[Opening Provided material section]

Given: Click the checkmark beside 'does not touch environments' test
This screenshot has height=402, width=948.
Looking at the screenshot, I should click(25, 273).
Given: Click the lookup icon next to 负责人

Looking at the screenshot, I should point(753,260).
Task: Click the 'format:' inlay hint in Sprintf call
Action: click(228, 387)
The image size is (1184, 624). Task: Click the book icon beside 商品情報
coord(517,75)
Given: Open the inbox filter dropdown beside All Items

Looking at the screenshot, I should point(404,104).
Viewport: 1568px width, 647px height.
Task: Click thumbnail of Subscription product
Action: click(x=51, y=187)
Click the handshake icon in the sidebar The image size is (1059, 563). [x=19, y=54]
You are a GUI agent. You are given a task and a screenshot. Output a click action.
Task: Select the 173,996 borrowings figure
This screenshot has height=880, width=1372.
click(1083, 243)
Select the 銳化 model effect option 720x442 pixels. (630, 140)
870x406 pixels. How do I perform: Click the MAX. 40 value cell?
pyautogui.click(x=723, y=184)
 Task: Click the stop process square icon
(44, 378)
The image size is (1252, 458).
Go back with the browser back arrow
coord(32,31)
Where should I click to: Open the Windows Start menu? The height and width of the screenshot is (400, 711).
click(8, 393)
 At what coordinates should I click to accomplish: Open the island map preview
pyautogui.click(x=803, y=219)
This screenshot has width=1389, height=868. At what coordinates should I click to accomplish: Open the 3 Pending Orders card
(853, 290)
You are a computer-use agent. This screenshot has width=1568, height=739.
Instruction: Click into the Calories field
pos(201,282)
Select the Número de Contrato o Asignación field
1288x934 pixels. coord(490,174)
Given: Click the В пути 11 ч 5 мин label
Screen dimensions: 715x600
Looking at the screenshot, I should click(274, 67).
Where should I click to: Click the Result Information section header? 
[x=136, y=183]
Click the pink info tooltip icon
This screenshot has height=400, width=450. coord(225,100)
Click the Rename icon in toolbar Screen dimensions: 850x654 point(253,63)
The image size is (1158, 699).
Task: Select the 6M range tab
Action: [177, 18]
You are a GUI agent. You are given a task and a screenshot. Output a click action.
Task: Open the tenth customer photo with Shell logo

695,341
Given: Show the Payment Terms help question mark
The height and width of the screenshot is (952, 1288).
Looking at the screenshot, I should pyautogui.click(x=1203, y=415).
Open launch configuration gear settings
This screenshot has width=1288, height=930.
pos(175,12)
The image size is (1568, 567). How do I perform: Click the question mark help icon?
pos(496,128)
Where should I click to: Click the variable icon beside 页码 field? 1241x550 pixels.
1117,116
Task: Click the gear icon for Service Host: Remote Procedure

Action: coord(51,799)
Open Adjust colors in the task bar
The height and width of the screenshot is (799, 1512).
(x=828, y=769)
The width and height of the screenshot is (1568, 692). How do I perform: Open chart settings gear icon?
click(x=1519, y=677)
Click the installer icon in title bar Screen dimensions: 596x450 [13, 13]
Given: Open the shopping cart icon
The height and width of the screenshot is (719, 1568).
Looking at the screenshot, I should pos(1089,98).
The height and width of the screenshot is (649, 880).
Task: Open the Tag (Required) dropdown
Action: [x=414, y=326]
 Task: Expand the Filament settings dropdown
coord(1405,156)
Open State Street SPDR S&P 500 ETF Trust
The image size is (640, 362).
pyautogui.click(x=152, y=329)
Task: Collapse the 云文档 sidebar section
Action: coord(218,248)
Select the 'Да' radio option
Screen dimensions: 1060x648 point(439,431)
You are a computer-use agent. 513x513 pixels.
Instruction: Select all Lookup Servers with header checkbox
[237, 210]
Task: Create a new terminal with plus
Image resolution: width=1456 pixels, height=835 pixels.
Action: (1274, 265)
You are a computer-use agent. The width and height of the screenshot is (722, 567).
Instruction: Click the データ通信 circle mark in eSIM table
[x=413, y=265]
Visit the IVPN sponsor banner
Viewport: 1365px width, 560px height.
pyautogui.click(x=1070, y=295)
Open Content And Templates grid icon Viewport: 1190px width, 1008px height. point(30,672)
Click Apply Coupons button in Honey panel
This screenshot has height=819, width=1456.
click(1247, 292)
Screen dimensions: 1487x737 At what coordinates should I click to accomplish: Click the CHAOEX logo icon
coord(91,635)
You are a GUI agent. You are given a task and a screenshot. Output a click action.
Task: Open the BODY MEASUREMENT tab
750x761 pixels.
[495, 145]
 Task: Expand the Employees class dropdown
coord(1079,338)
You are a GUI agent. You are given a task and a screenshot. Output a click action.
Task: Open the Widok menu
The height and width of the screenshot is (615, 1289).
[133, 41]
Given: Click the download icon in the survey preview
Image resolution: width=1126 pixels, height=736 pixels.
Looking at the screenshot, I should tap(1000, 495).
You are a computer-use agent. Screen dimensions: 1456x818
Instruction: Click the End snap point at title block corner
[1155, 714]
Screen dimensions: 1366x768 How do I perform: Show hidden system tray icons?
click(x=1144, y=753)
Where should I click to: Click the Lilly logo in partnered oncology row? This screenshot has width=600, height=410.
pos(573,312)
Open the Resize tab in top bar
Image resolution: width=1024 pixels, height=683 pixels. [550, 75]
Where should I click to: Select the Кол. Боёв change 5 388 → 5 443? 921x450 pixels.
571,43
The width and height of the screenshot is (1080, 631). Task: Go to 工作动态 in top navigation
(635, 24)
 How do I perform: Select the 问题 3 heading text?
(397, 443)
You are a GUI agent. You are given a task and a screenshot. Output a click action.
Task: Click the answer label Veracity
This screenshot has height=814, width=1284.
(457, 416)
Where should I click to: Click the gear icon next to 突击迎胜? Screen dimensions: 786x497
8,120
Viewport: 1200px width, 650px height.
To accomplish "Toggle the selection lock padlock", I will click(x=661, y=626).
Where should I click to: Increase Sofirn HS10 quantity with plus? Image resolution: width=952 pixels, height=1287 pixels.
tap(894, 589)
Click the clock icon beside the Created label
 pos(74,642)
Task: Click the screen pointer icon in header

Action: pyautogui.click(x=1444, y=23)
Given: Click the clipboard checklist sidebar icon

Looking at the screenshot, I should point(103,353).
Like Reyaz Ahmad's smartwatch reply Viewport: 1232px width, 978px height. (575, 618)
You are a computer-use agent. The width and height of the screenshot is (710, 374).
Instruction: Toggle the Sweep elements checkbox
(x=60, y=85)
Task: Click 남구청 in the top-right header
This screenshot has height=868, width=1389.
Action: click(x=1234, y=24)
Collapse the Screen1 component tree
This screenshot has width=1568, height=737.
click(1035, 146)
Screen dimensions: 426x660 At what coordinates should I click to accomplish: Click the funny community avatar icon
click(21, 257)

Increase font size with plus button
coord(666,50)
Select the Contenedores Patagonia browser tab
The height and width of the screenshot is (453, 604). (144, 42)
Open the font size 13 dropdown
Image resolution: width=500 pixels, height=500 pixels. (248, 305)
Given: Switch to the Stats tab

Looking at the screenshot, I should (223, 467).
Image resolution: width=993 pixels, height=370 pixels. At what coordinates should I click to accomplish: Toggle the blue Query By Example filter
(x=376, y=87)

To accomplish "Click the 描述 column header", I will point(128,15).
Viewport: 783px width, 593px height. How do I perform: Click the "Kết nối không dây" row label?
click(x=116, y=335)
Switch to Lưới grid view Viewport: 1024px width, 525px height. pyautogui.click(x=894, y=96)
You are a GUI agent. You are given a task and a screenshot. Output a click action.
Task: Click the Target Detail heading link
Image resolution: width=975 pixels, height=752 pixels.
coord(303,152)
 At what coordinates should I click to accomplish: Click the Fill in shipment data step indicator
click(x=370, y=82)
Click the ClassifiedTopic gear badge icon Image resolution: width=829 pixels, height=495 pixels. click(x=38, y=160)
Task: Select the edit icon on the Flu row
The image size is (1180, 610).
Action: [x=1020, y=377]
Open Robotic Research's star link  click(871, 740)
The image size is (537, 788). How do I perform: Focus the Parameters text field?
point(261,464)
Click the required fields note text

[Closing Provided material section]

* **Instructions for the task**
Supply only the count of lines above holding "will".

* **Task output**
2